Regum et imperatorum apophthegmata

Plutarch

Plutarch. Moralia, Vol. III. Babbitt, Frank Cole, translator. Cambridge, MA: Harvard University Press; London: William Heinemann Ltd., 1931 (printing).

In answer to Xenophanes of Colophon, who had said that he could hardly maintain two servants, Hiero said, But Homer, whom you disparage, maintains more than ten thousand, although he is dead.

He caused Epieharmus the comic poet to be punished because he made an indecent remark in the presence of his wife.

Dionysius the Elder, when the speakers who were to address the people were drawing by lot the letters of the alphabet to determine their order of speaking, drew the letter M; and in answer to the man who

said, Muddle-head you are, Dionysius, he replied, No ! Monarch I am to be, and after he had addressed the people he was at once chosen general by the Syracusans. [*](Cf. Diodorus, xiii. 91-92.)

When, at the beginning of his rule, he was being besieged as the result of a conspiracy against him among the citizens, his friends advised him to abdicate unless he wished to be overpowered and put to death. But, on seeing that an ox slaughtered by a cook fell instantly, he said, Is it not then distasteful that we, for fear of death which is so momentary, should forsake such a mighty sovereignty ? [*](Cf. Moralia, 783 C-D; Diodorus, xiv. 8; Aelian, Varia Historia, iv. 8; Polyaenus, v. 7.)

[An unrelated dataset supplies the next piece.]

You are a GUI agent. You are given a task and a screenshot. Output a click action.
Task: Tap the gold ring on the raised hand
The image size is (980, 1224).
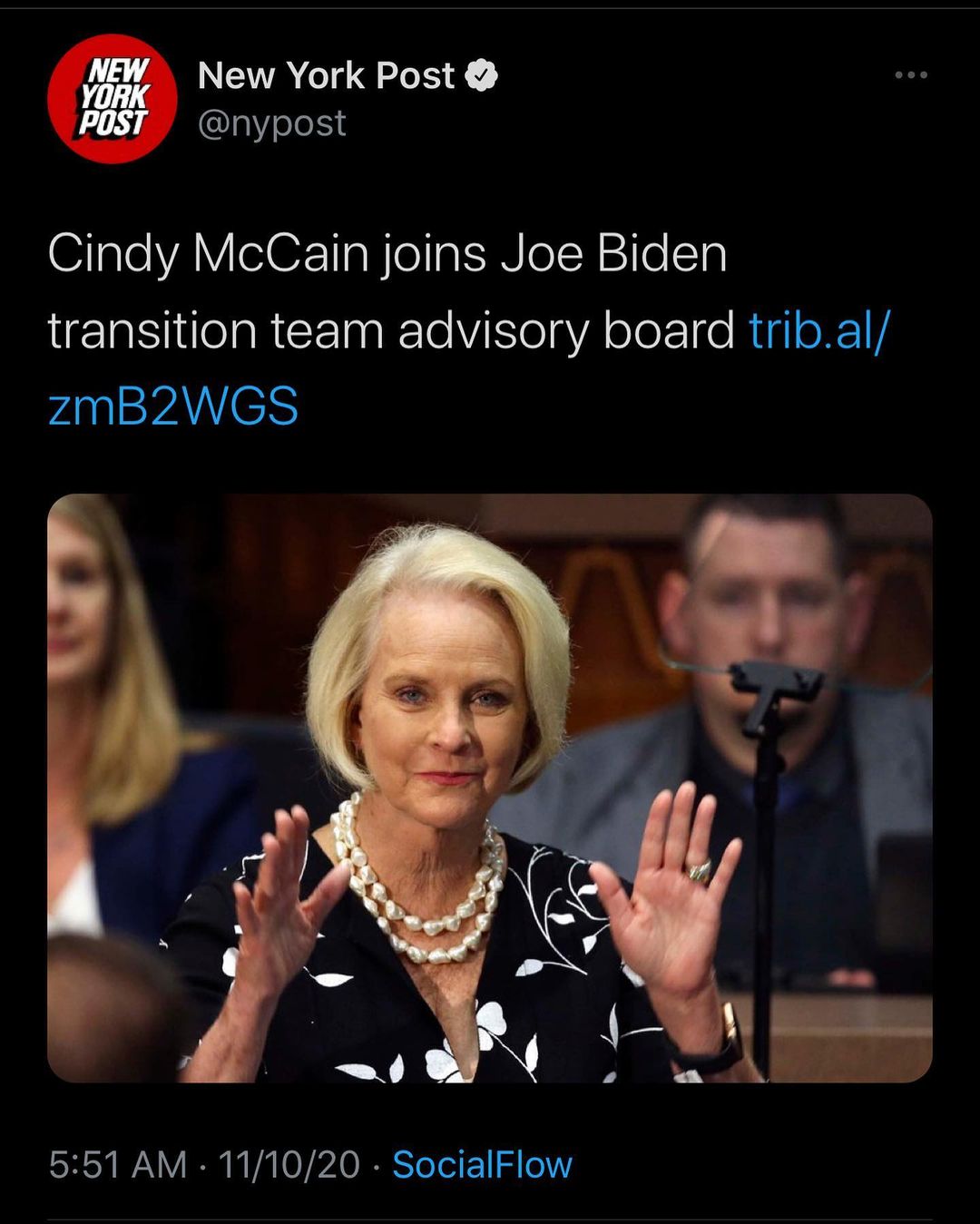(700, 872)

Learning that his son, to whom he was intending to bequeath his empire, had debauched the wife of a free citizen, he asked the young man, with some heat, what act of his father’s he knew of like that! And when the youth answered, None, for you did not have a despot for a father. Nor will you have a son, was the reply, unless you stop doing this sort of thing.